Short task:
Reproduce the material below word for word, keeping every line as it stands.

The input:

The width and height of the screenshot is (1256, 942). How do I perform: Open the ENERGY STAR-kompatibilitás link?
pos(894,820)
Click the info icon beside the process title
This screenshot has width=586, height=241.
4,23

Response to the exercise:
The width and height of the screenshot is (1256, 942). How do I perform: Open the ENERGY STAR-kompatibilitás link?
pos(894,820)
Click the info icon beside the process title
This screenshot has width=586, height=241.
4,23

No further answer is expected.